== Dataset records ==
+---+
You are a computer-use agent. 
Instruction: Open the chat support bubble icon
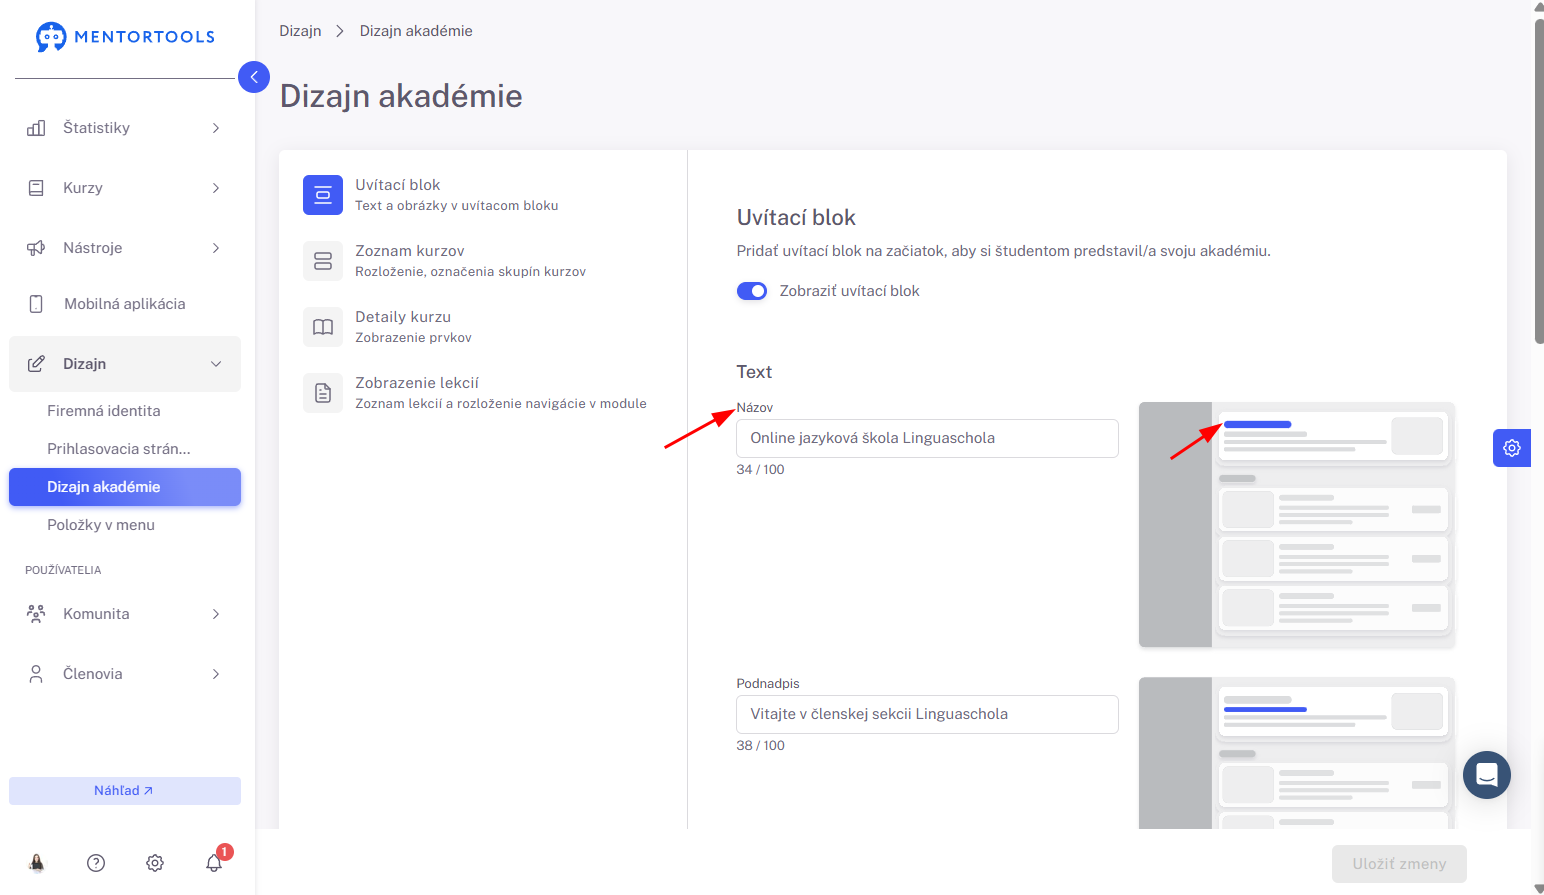1487,775
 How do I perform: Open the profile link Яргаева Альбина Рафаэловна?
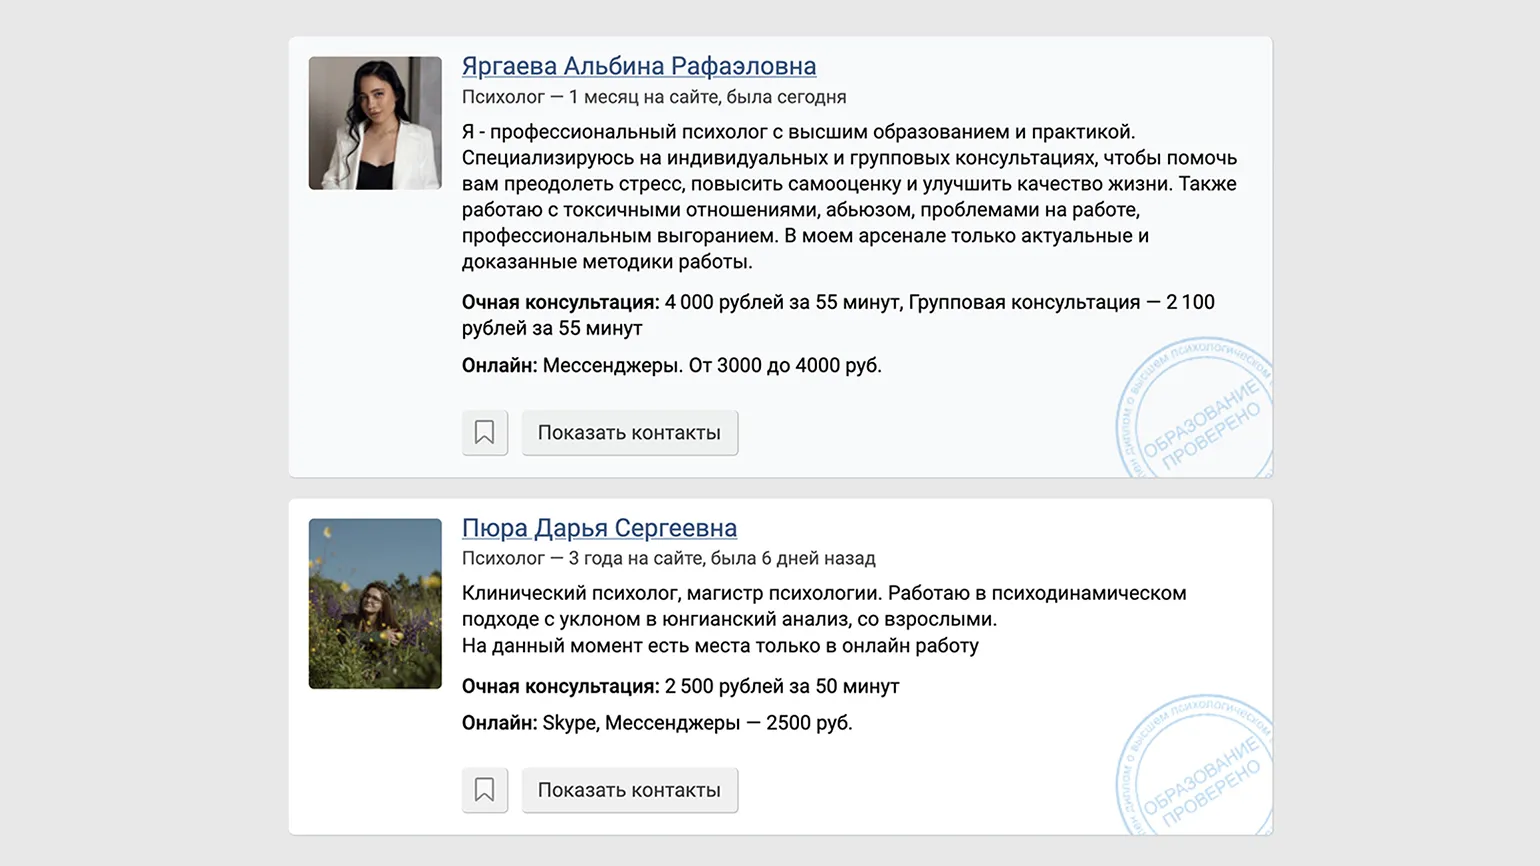[638, 66]
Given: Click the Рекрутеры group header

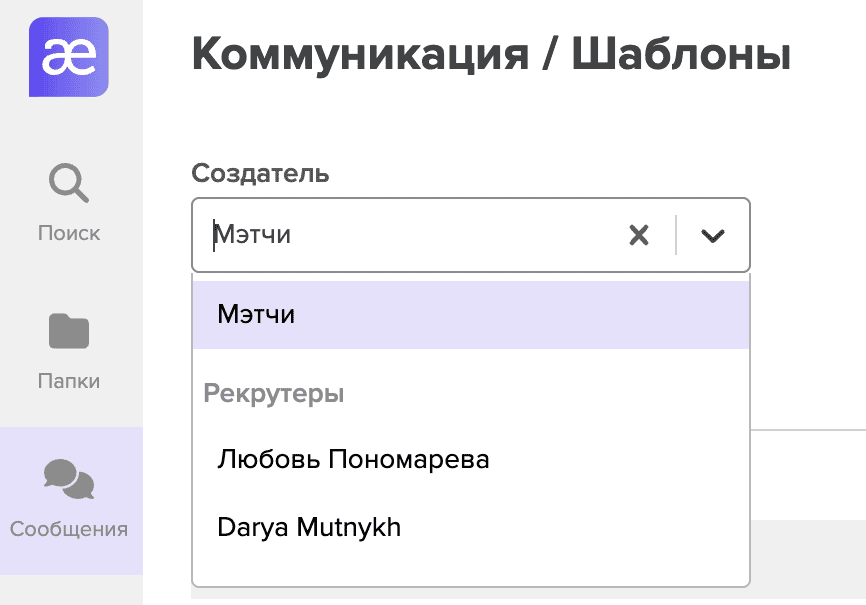Looking at the screenshot, I should (274, 393).
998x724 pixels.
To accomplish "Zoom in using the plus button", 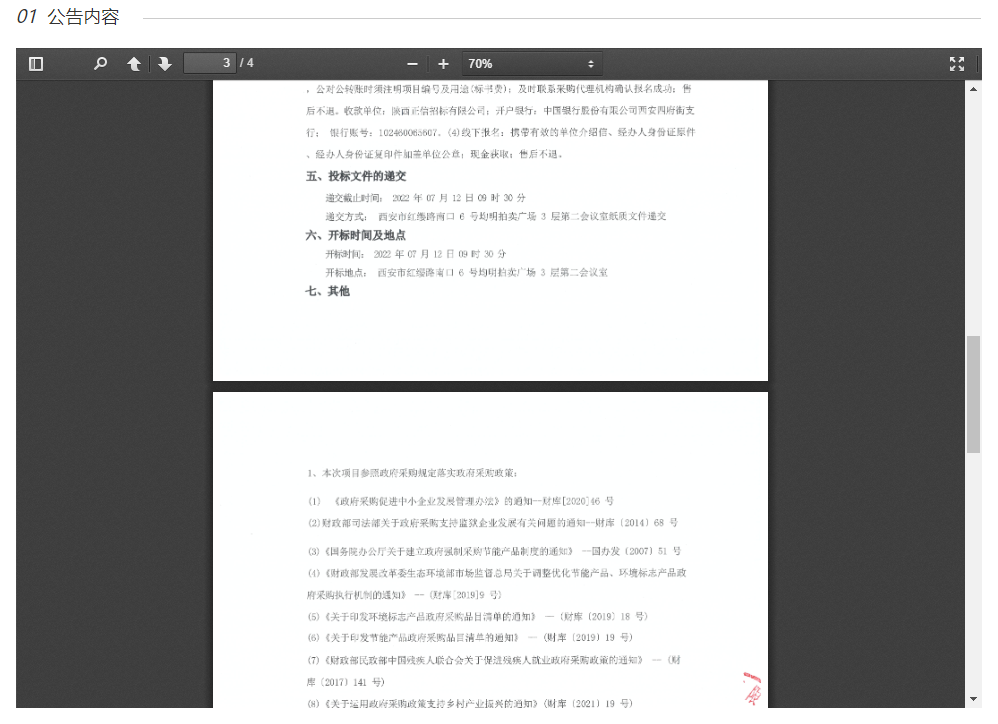I will [444, 64].
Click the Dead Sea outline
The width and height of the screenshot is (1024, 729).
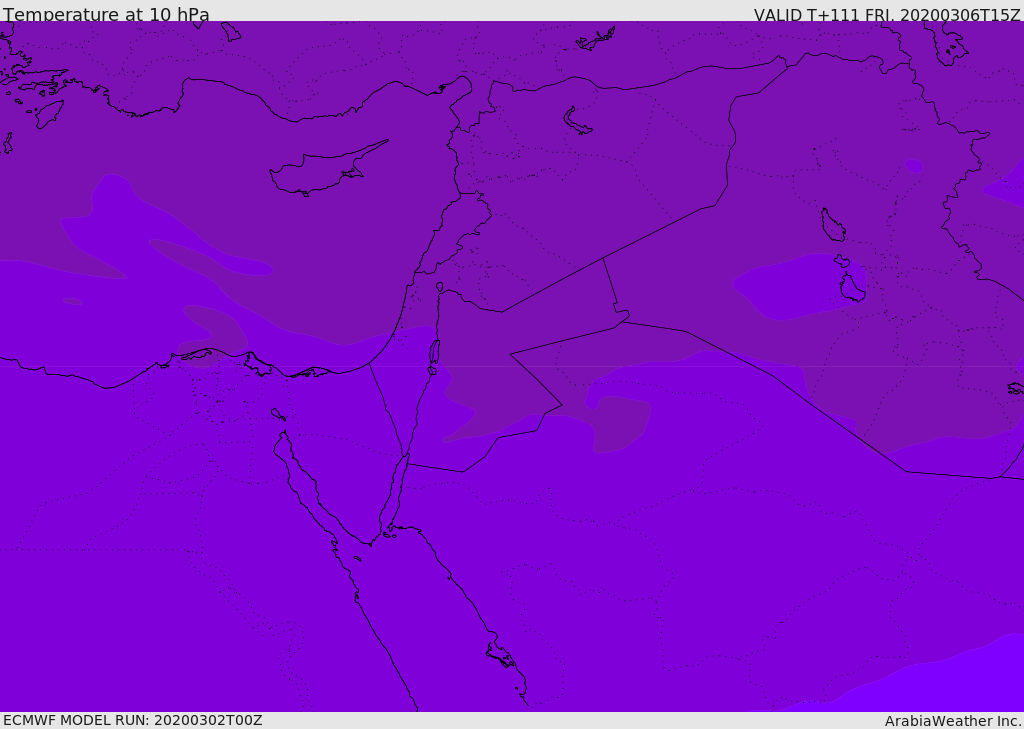(x=434, y=353)
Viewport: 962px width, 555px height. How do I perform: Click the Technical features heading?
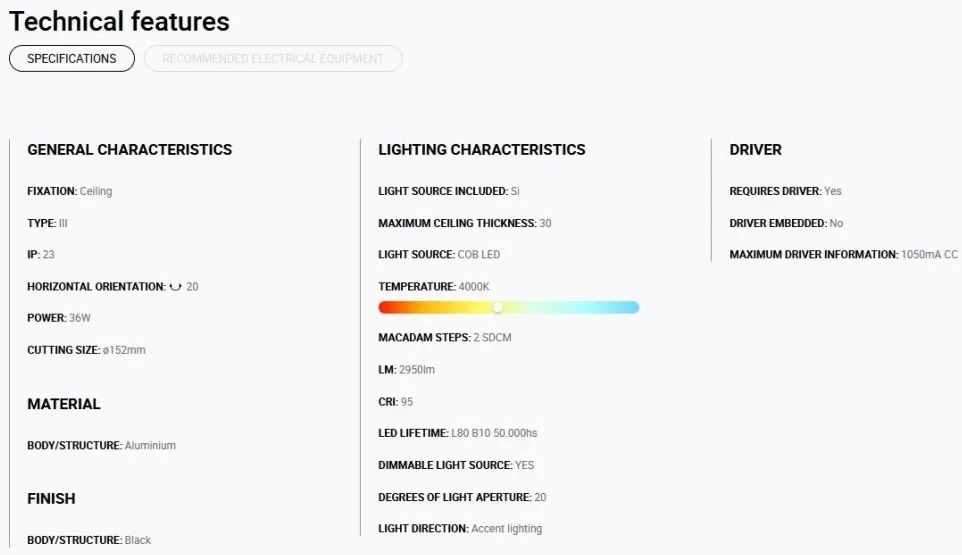pyautogui.click(x=120, y=21)
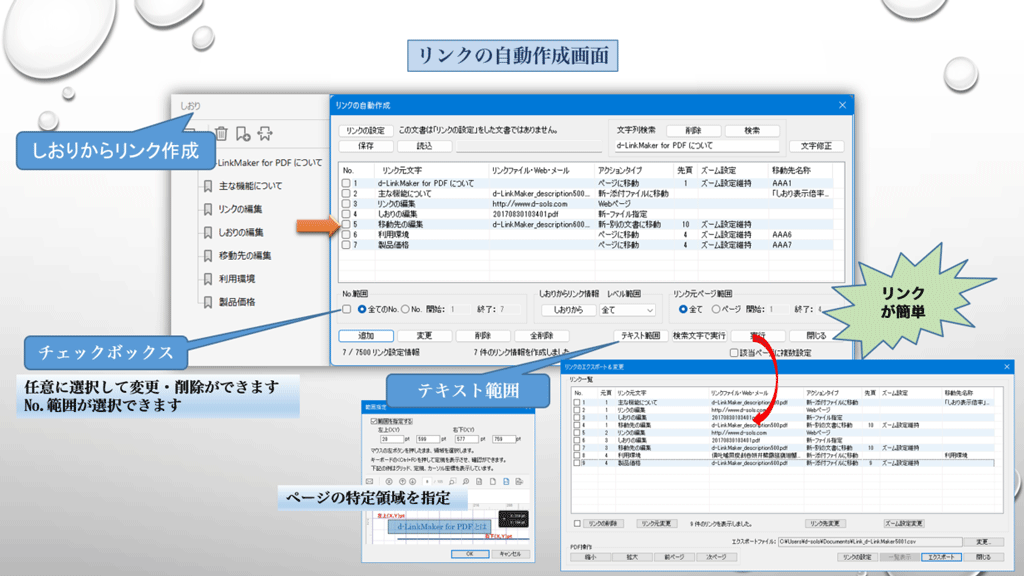Click the テキスト範囲 button
Viewport: 1024px width, 576px height.
pos(640,336)

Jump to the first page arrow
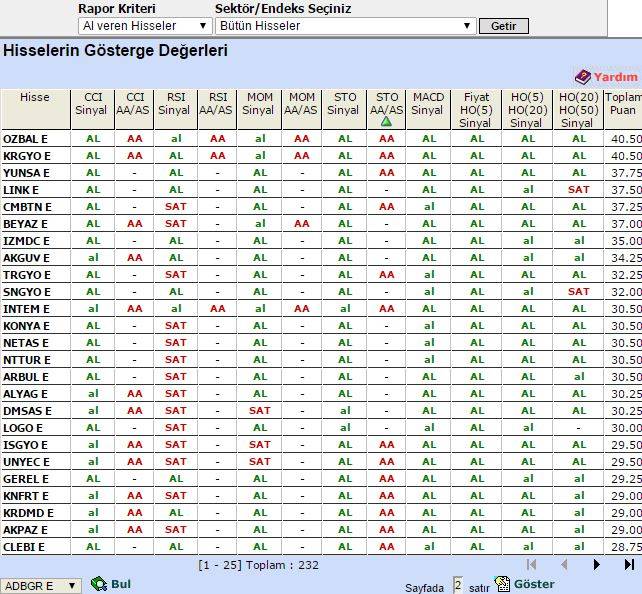click(x=532, y=565)
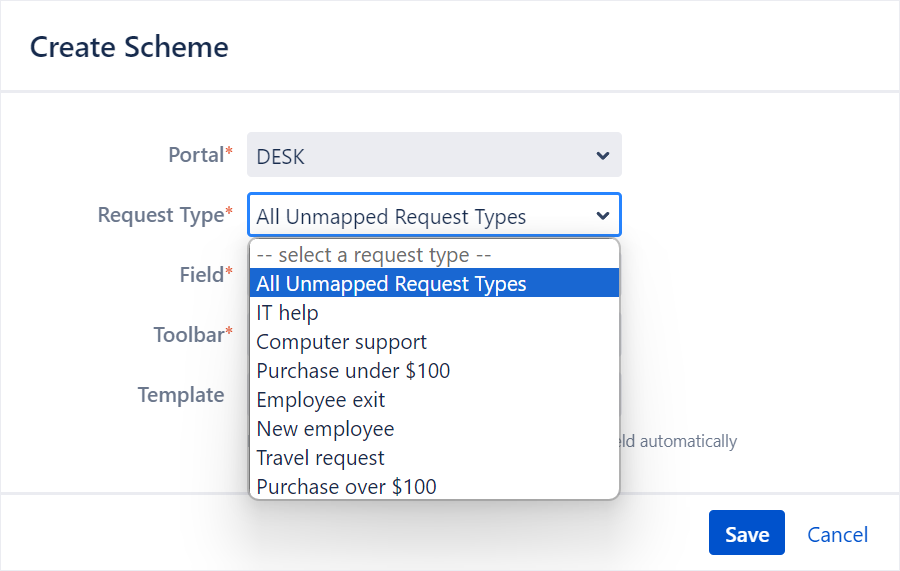The height and width of the screenshot is (571, 900).
Task: Select 'Travel request' from dropdown list
Action: tap(321, 458)
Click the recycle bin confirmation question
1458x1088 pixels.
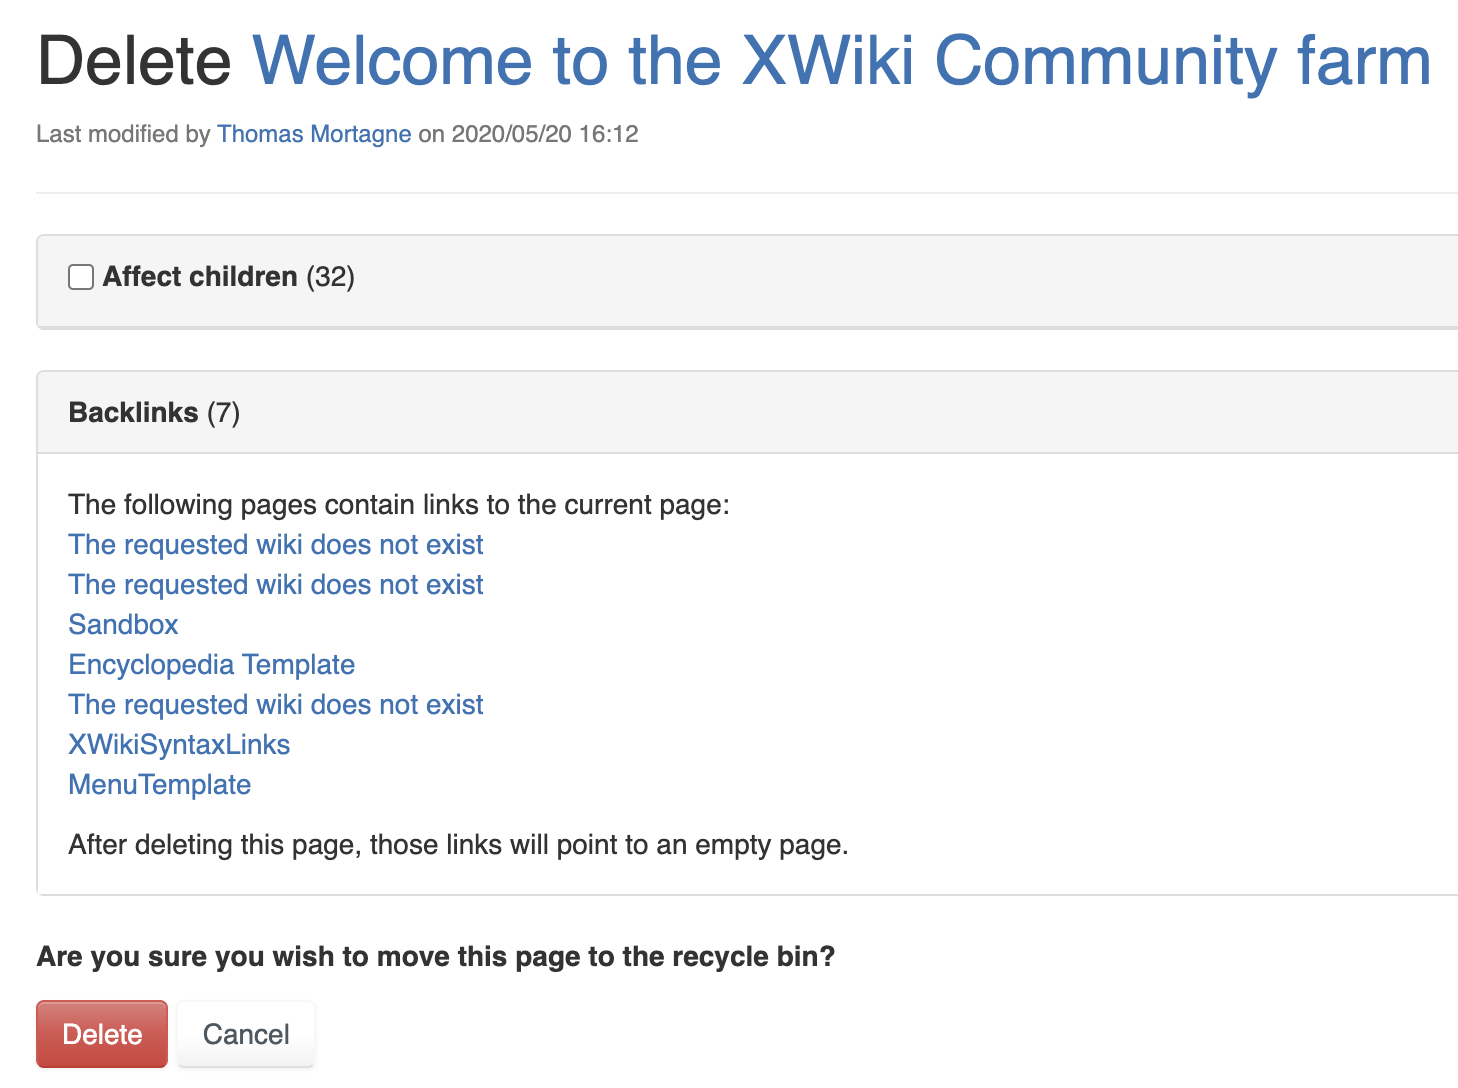436,957
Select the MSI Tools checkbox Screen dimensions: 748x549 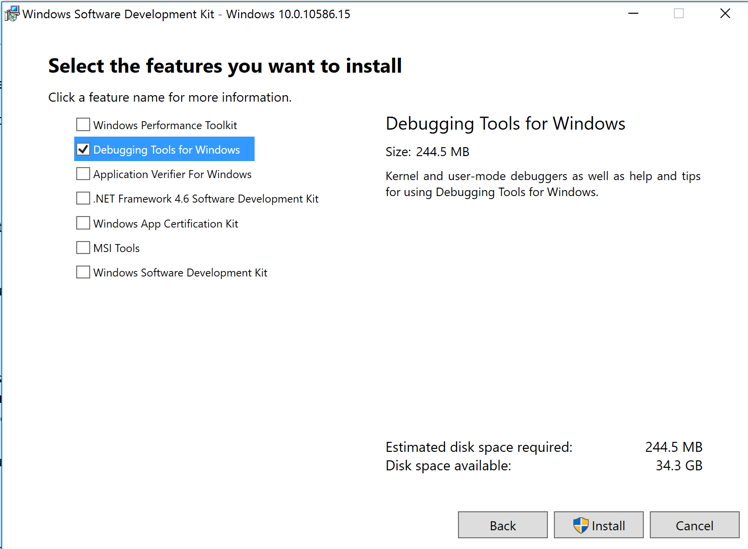(x=83, y=248)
+---+
== Problem statement ==
Write out an exact copy of the listing, first line through the line containing "998x724 pixels.", with the pictures left out.

== Reply ==
You are a computer-use agent. 
Instruction: Open the chat support bubble icon
1487,775
 How do I perform: Open the profile link Яргаева Альбина Рафаэловна?
[638, 66]
Given: Click the Рекрутеры group header

Looking at the screenshot, I should (274, 393).
998x724 pixels.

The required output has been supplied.